Subject: Re: realistic but short and simple LISP examples?
From: Erik Naggum <erik@naggum.net>
Date: Wed, 19 Dec 2001 11:37:09 GMT
Newsgroups: comp.lang.lisp
Message-ID: <3217750625724755@naggum.net>

* Kent M Pitman <pitman@world.std.com>
| I suspect you're saying the contract should cause it to be public
| domained or GPL'd or something?  By having it revert to me, I could still
| decide at that time to do such a thing... but if I was starving and
| needing money, I see no reason I shouldn't make money on my own work.
| Having things go straight to the public to compete against me is in some
| ways worse for me even than having someone sit on it.  At least if it's
| code I wrote before, I can write it again.  In the case that stuff I did
| before gets given away, I might not be qualified to do the next step...
| The community may benefit at my expense.  That's pathologically bad.

  The whole idea that anything can be so "shared" as to have no value in
  itself is not a problem if the rest of the world ensures that nobody _is_
  starving or needing money.  For young people who have parents who pay for
  them or student grants or loans and basically have yet to figure out that
  it costs a hell of a lot of money to live in a highly advanced society,
  this is not such a bad idea.  Grow up, graduate, marry, start a family,
  buy a house, have an accident, get seriously ill for a while, or a number
  of other very expensive things people actually do all the time, and the
  value of your work starts to get very real and concrete to you, at which
  point giving away things to be "nice" to some "community" which turns out
  not to be "nice" _enough_ in return that you will actually stay alive, is
  no longer an option.

  All of this "code sharing" is an economic surplus phenomenon.  It works
  only when none of the people involved in it are in any form of need.  As
  soon as the need arises, a lot of people discover that it has cost them
  real money to work for the community and they reap very little benefit
  from it, because they are sharing value-less services and getting value
  out of something that people take for granted is hard to impossible.
  This is unfortunately even more true when employees are considered "free"
  while consultants are not, so buying the supposed "services" from people
  who know the source code is not an _exercised_ option.

  Just because it is nice to get things for free does not mean it is a good
  idea to organize anything based on removing the value of those things,
  but until people _need_ that value, getting stuff for free is _so_ nice
  that looking to the future is something most people simply will not do,
  and those who refuse think about will also refuse to listen to those who
  have.  Thus they will continue to deplete the value of software to the
  point where nobody _wants_ to pay for any software, be it of a particular
  kind or in general.  Software development tools are already considered to
  be give-aways by some people, threatening commercial vendors and those
  who would like to make money providing software tools to developers.

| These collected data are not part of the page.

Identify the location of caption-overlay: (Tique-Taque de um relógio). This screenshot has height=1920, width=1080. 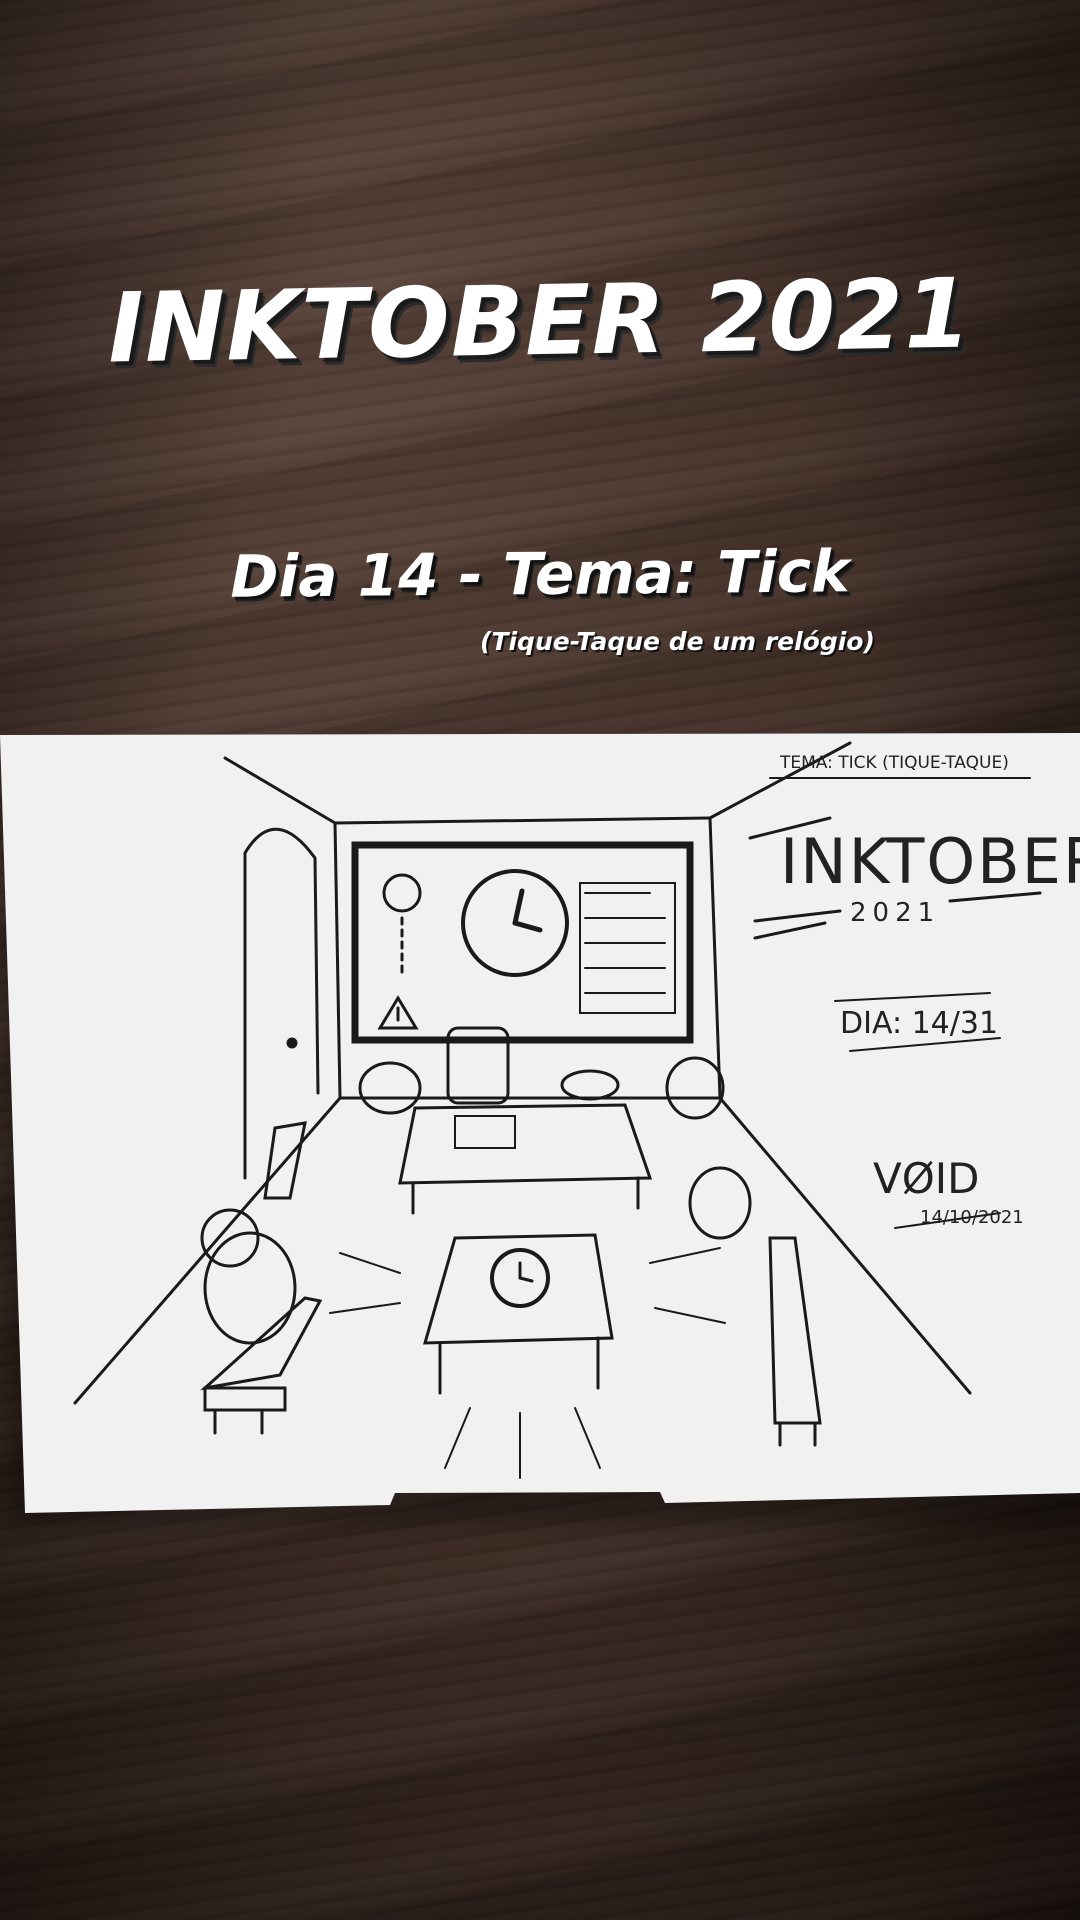
(678, 642).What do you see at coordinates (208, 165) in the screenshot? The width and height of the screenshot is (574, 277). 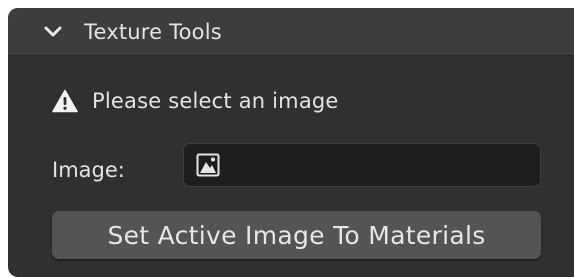 I see `image-icon` at bounding box center [208, 165].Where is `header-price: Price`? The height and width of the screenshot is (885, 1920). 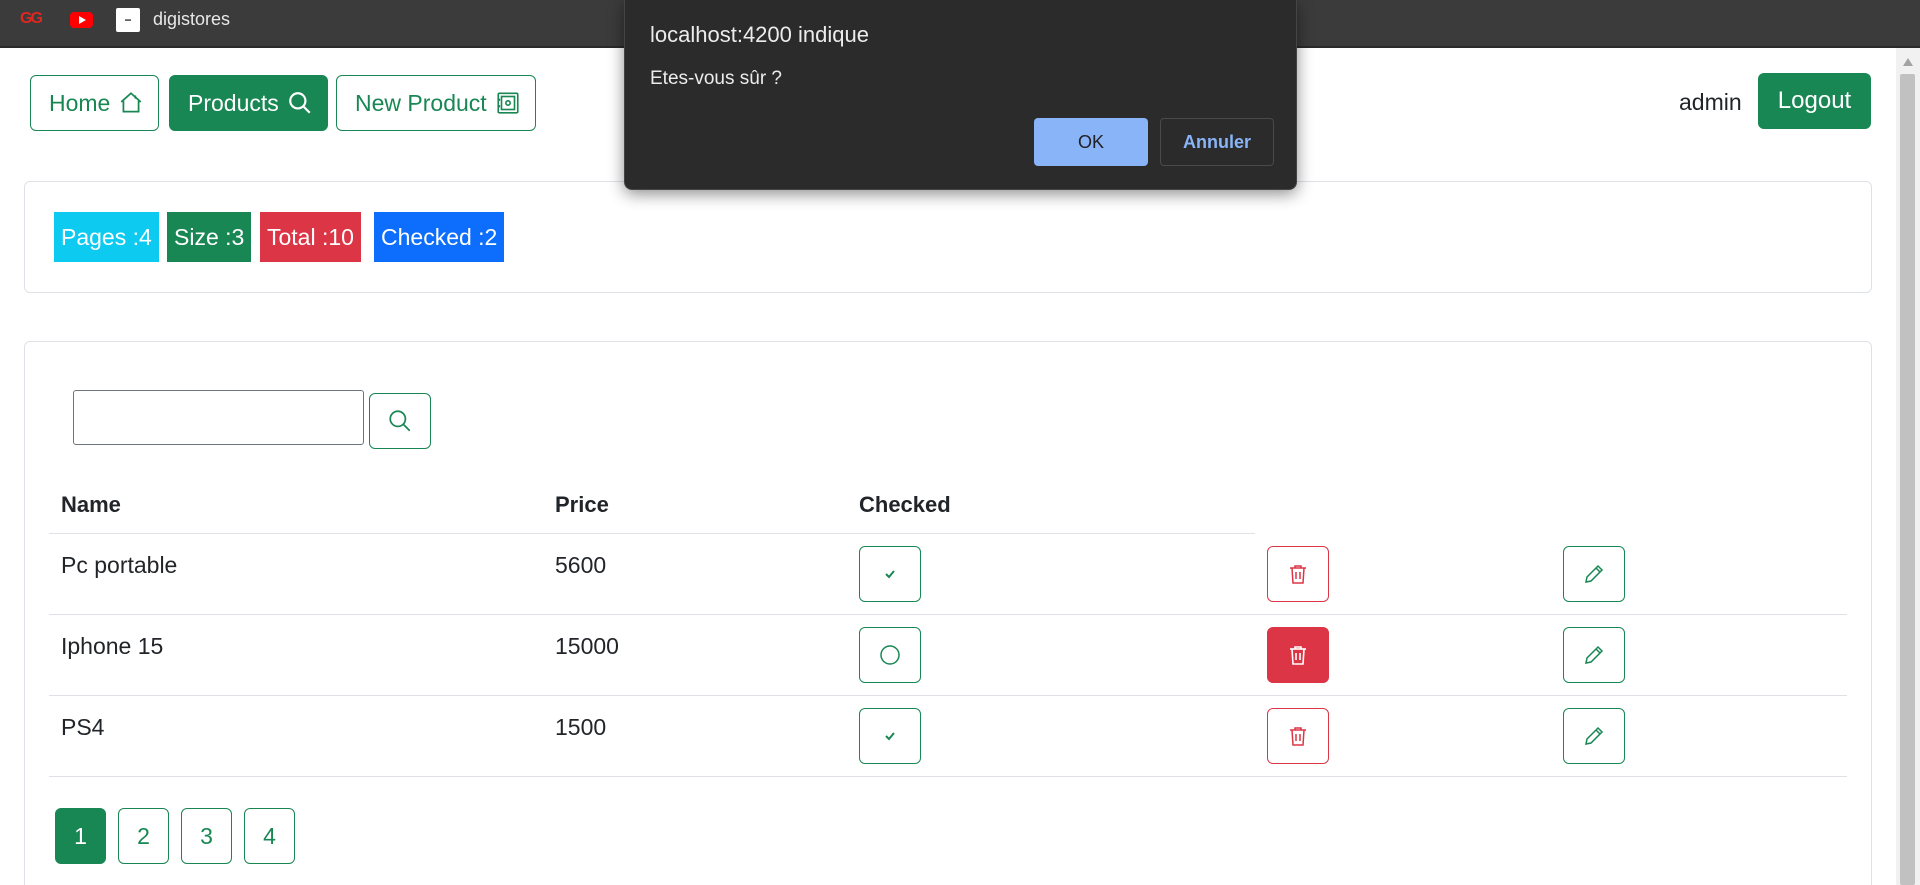
header-price: Price is located at coordinates (582, 504).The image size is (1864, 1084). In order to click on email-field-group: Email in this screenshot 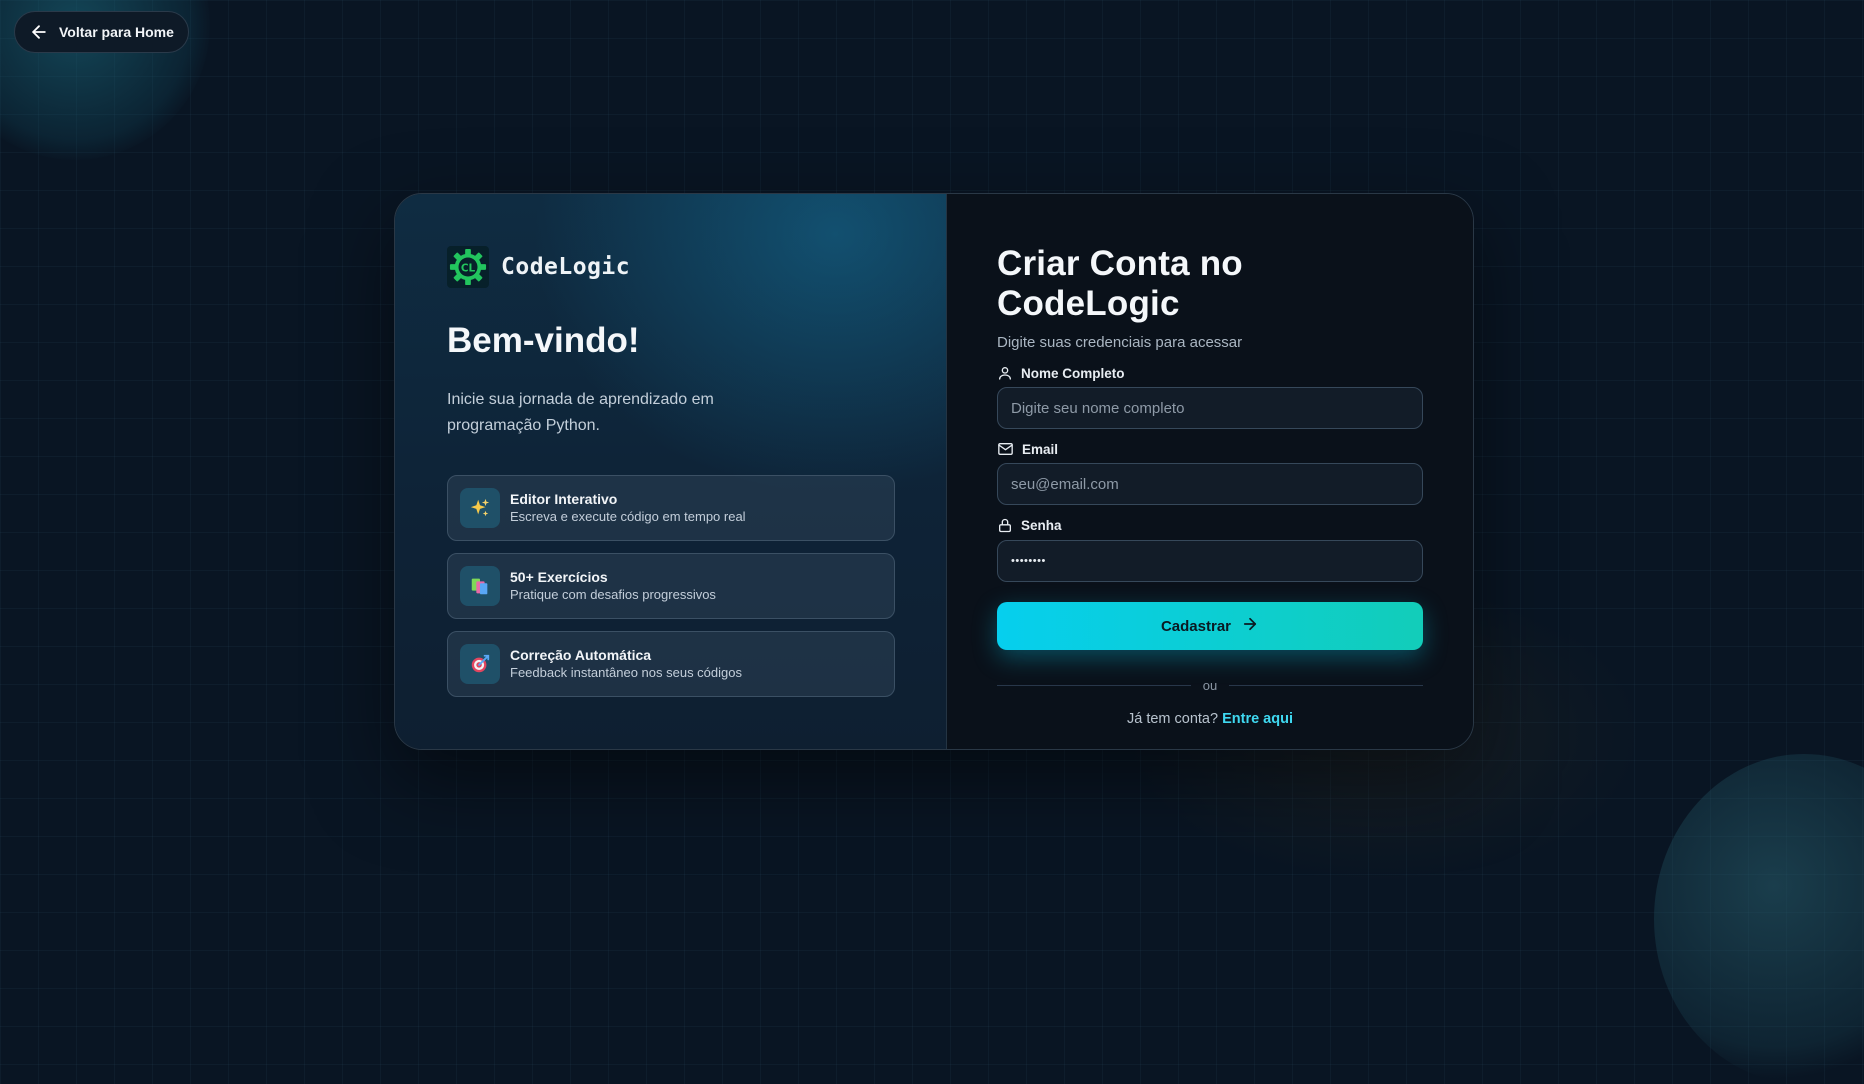, I will do `click(1210, 473)`.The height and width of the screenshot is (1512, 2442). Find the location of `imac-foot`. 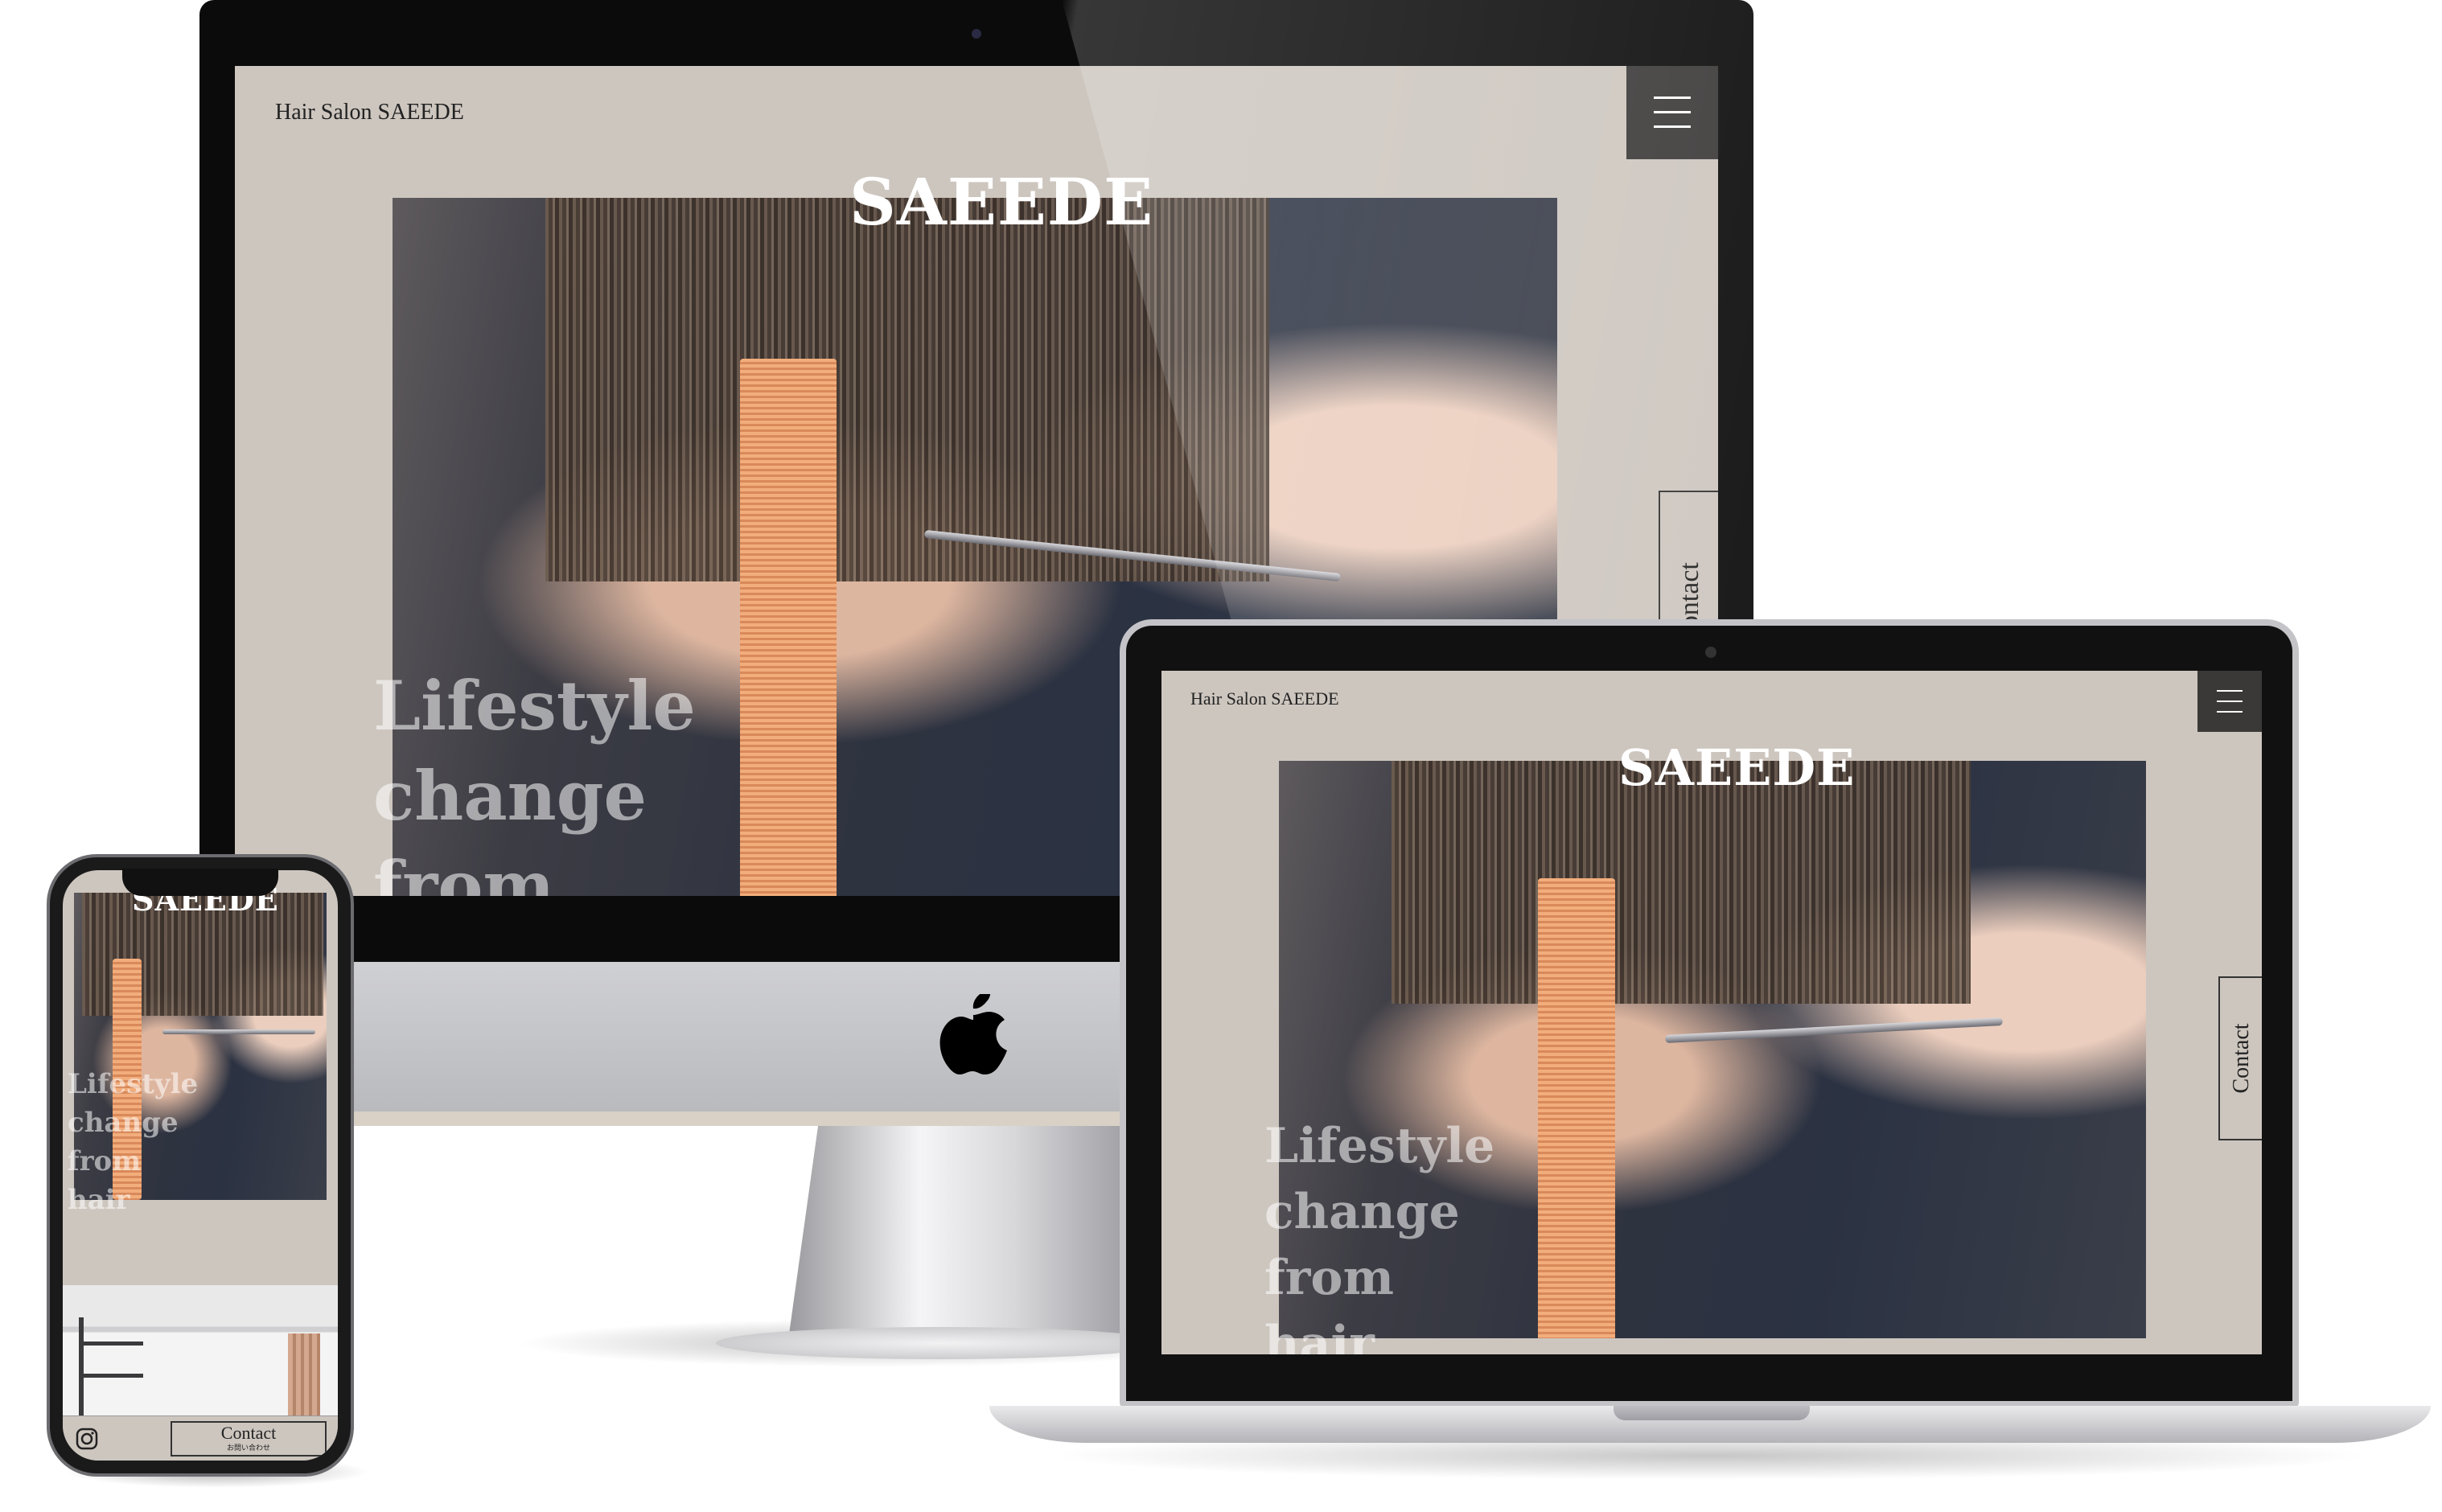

  As for giving away things for free, if you cannot make it yourself, just
  buy it from someone else and give it away.  If someone has something you
  want to be free, the problem is no harder than to cough up the money to
  make them want to do it, too.  If this is not palatable to those who want
  things others have made for free, they demonstrate that somebody else
  somehow should accept the cost of this operation _without_ compensation.
  Since I have not heard about any organization working to buy software
  from those who "hoard" it, quite unlike those organization that buy up
  tropical forest land and promise never to sell it or develop it, I tend
  to believe the whole "free software" thing is really a way of tricking
  immature people to give away their work.  (I was one of those people.)

///
-- 
  The past is not more important than the future, despite what your culture
  has taught you.  Your future observations, conclusions, and beliefs are
  more important to you than those in your past ever will be.  The world is
  changing so fast the balance between the past and the future has shifted.